The President's top aides quickly took up the cudgel Thursday, accusing the Arkansas governor of being less than candid in describing the episodes. "It's another vintage Clinton," deputy campaign manager Mary Matalin said in New Orleans. "It's pathological deception."
And Vice President Dan Quayle said in a St. Louis television interview that if Clinton "organized an anti-American demonstration on foreign soil, he ought to apologize."
But there were signs that the attacks were less than coordinated. Whereas Bush continued to emphasize his rival's conduct, Matalin and White House Press Secretary Marlin Fitzwater sought to shift attention to the fact that the accounts Clinton has provided have sometimes been contradictory.
That subtle shift in course appeared to reflect concern that Bush's attacks had an anachronistic tone and that Clinton's conduct was not particularly unusual for a student of his generation.
Bush reinforced those aides' assaults on Clinton's credibility by mocking his rival for the apparently conflicting positions he has sometimes taken on policy issues. "When you're President of the United States," he proclaimed at a campaign event earlier in the day at the Port of New Orleans, " maybe cannot be your middle name."

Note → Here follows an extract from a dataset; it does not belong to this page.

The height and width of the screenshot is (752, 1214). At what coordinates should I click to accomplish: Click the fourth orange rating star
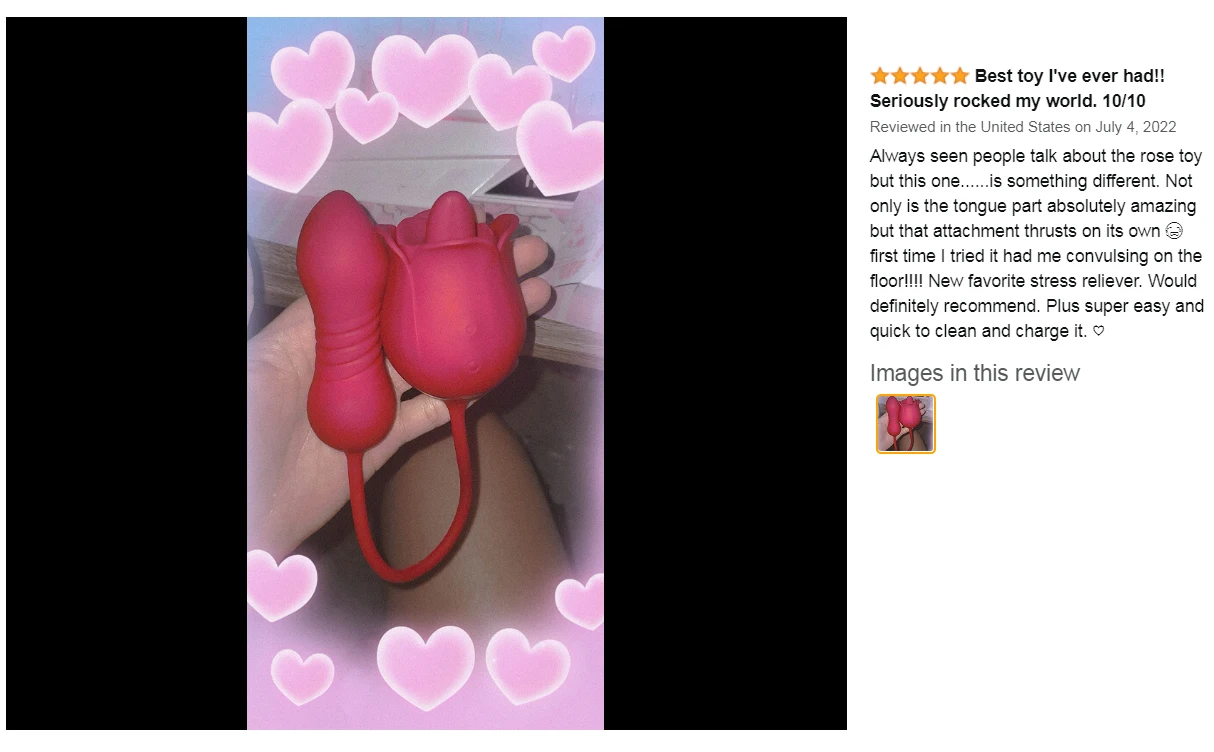point(940,76)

With the candidates due to square off Sunday in the first of a series of debates crucial to his comeback hopes, the new flurry of Bush team assaults offered a preview of what are likely to be face-to-face attacks on Clinton's character and conduct.
By using a live television appearance Wednesday night to depict Clinton as a young man sympathetic to Moscow at the height of the Vietnam War, Bush has added to a wild-swinging repertoire that in recent days also has seen him raise questions about his rival's avoidance of the draft, his 1986 meeting with an Iraqi official in his role as Arkansas governor and his youthful experimentation with marijuana.
All are issues of which the Bush campaign has been aware for months; at a rally in Orange County last month, Rep. Robert K. Dornan (R-Garden Grove) even used a speech introducing Bush to accuse Clinton of spending his student days chanting anti-Vietnam War and pro-Viet Cong slogans.
At the time, White House aides took pains to avoid appearing in alliance with Dornan's attacks. But now, eight months after Bush told an interviewer that he would do "what I have to do to be reelected," he and his strategists appear to have concluded that there is little to lose by raising questions from which they had previously shied away.
Bush's questions about Clinton's conduct during the Vietnam War seemed to conflict with his own inaugural address in 1989.
In the address, he suggested that "the statute of limitations" had passed and that the war's "final lesson" was "that no great nation can long afford to be sundered by a memory."
Fitzwater insisted through an aide that the issue was Clinton's credibility. "It's another case where he can't seem to tell the truth," he told reporters aboard Air Force One, in a reference to Clinton's weeklong trip to Moscow over New Year's Eve in 1969 and to his role in organizing anti-war protests. "It's another case of deception."
Clinton's visit to Moscow was part of a larger, 40-day tour that involved stops in several European countries.
As evidence of Clinton's alleged untruths, Bush campaign officials, in conversations with reporters and in an earlier news release, have seized primarily on the various accounts Clinton has offered of his participation in anti-war demonstrations.
Bush, who began his campaign day in San Antonio, had made clear after a morning jog that there would be more to come. Asked if he had intended to question Clinton's patriotism the night before, Bush said: "I said all I wanted to say about that last night. I probably will have more to say about that later."
Times staff writer Robert Jackson, in St. Louis, contributed to this story.